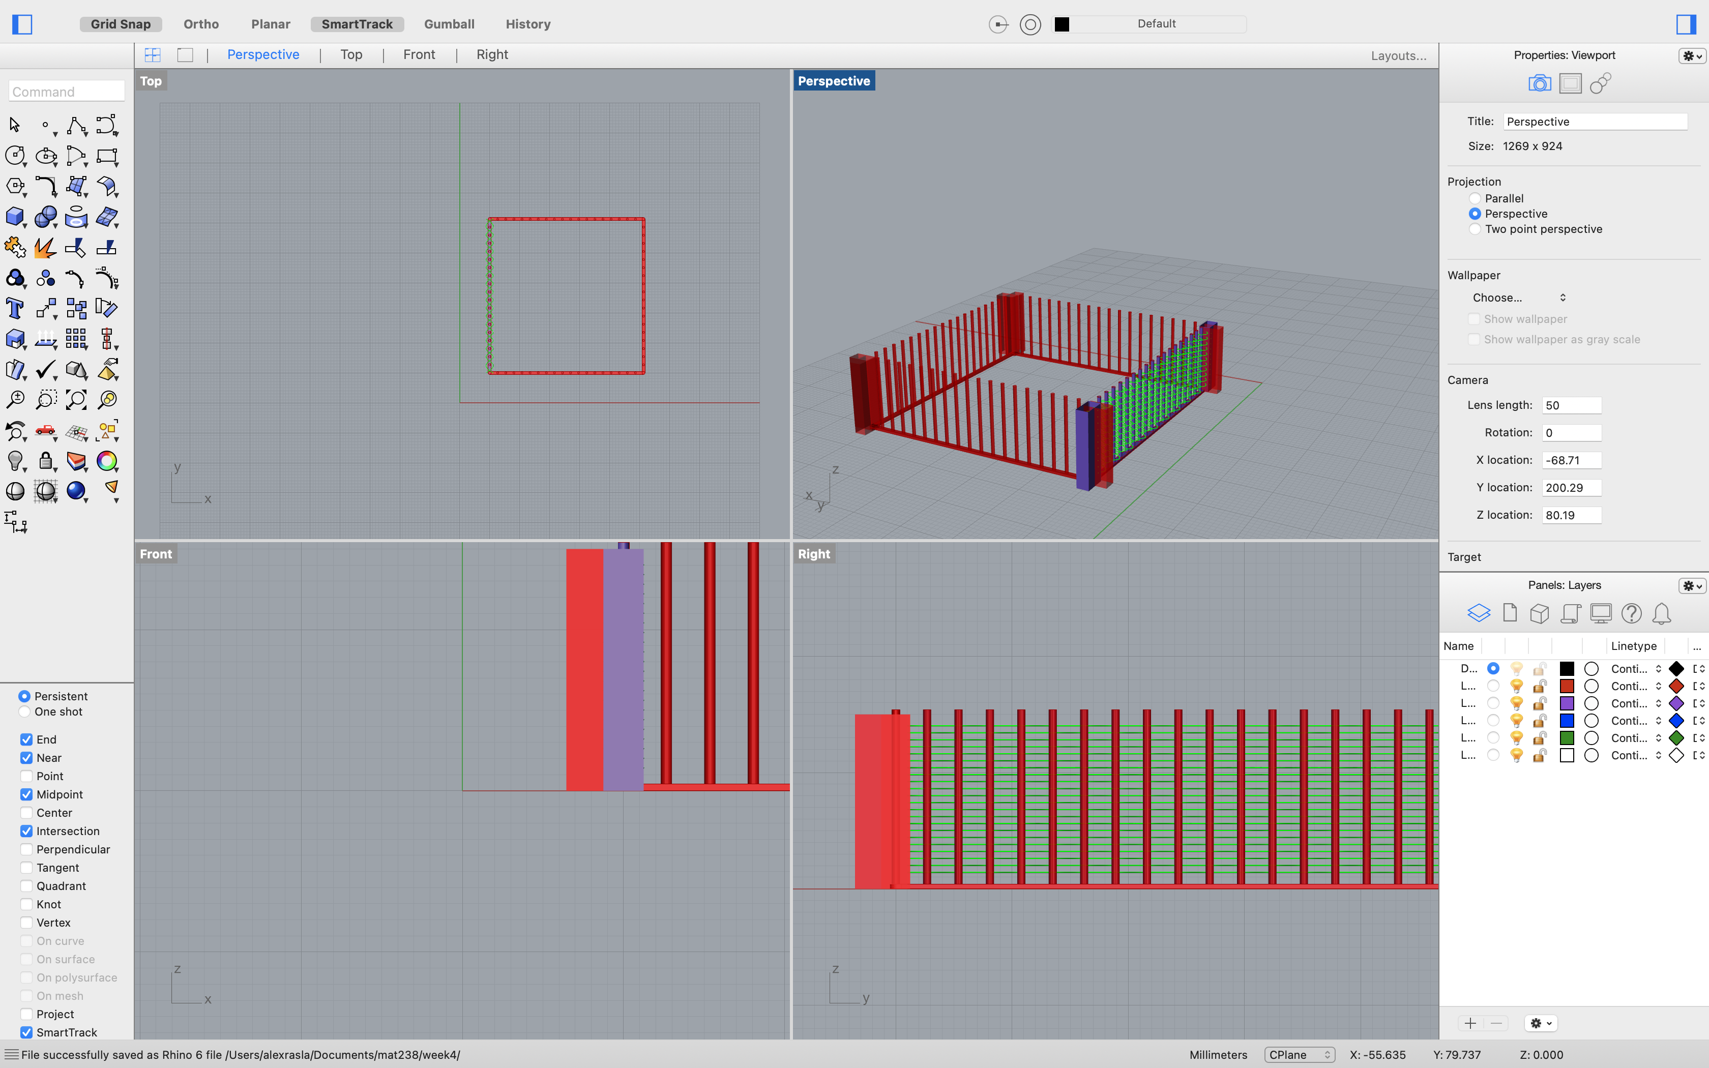The image size is (1709, 1068).
Task: Toggle the Ortho mode button
Action: coord(201,24)
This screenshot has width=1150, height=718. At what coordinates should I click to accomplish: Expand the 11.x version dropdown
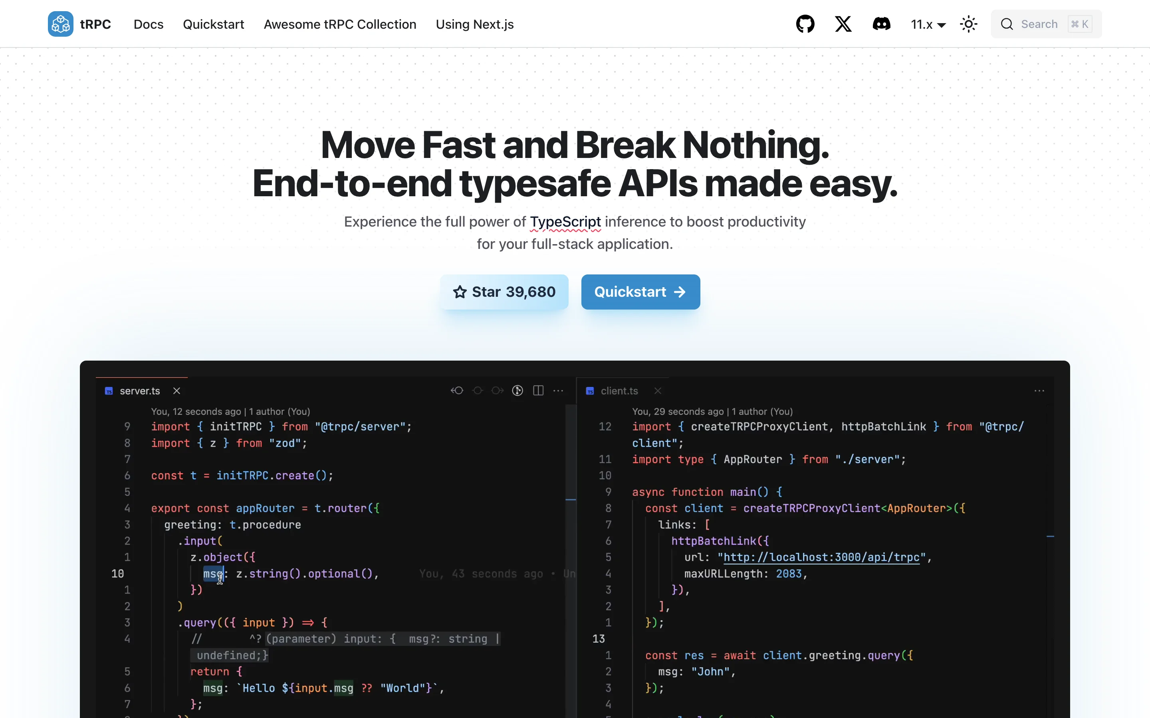point(928,24)
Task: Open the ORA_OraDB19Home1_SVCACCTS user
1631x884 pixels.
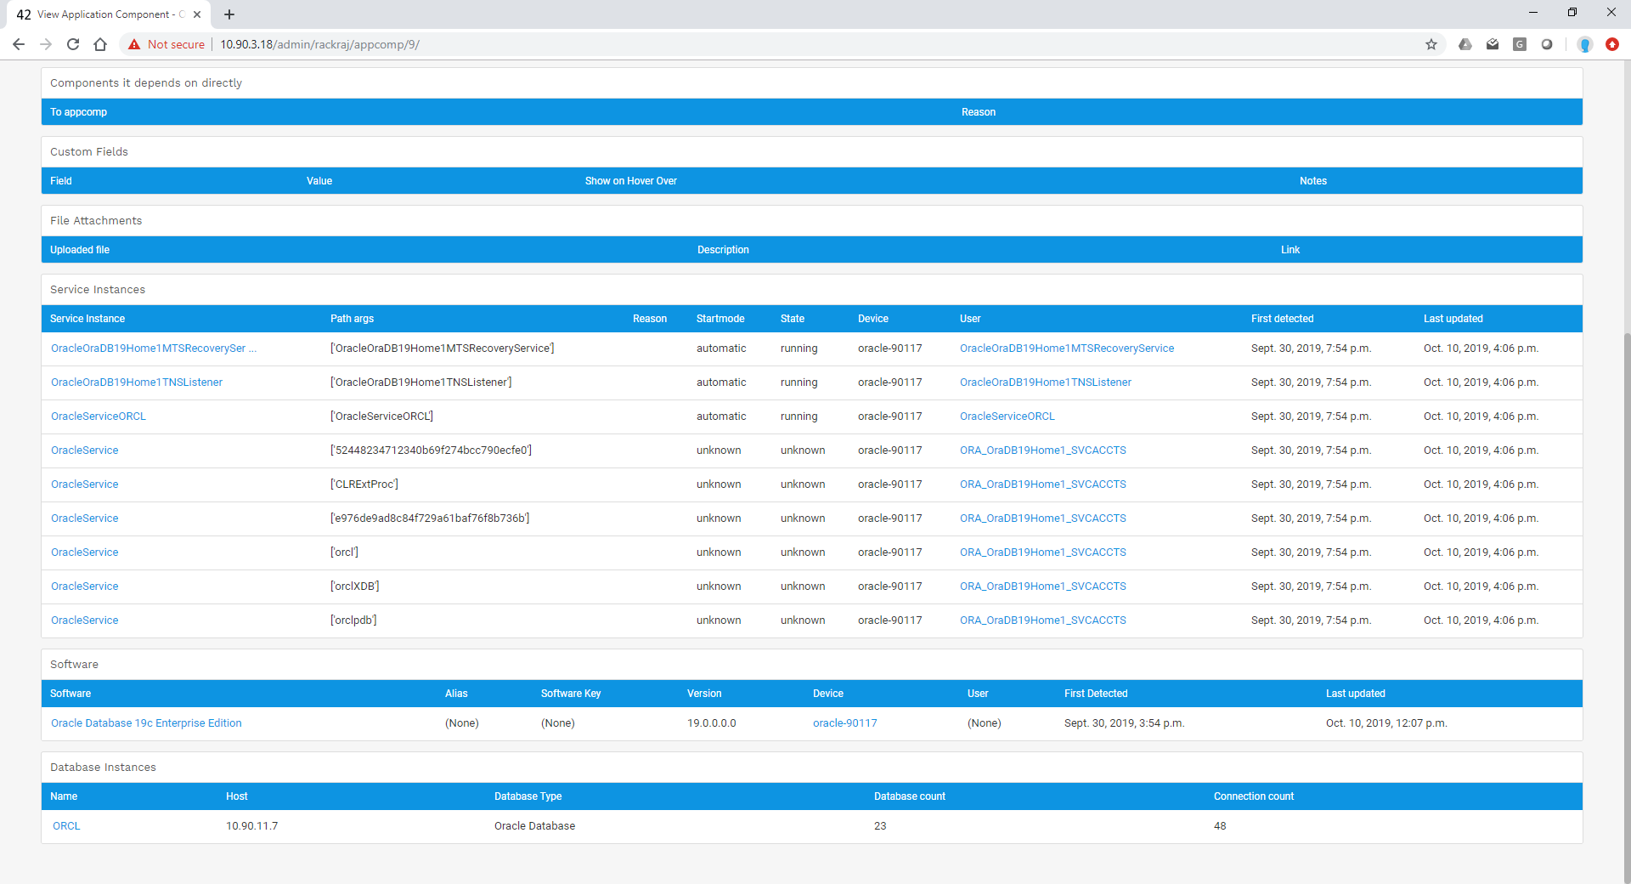Action: (1042, 450)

- Work instruction -
Leaving out the pictures, restate word for word the lines above from the one containing "This screenshot has" through the end of the records, both ends included.

- Result for this exercise -
This screenshot has width=1150, height=718. At what coordinates should I click to accomplish: Expand the 11.x version dropdown
point(928,24)
Task: Open the ORA_OraDB19Home1_SVCACCTS user
1631x884 pixels.
Action: (1042, 450)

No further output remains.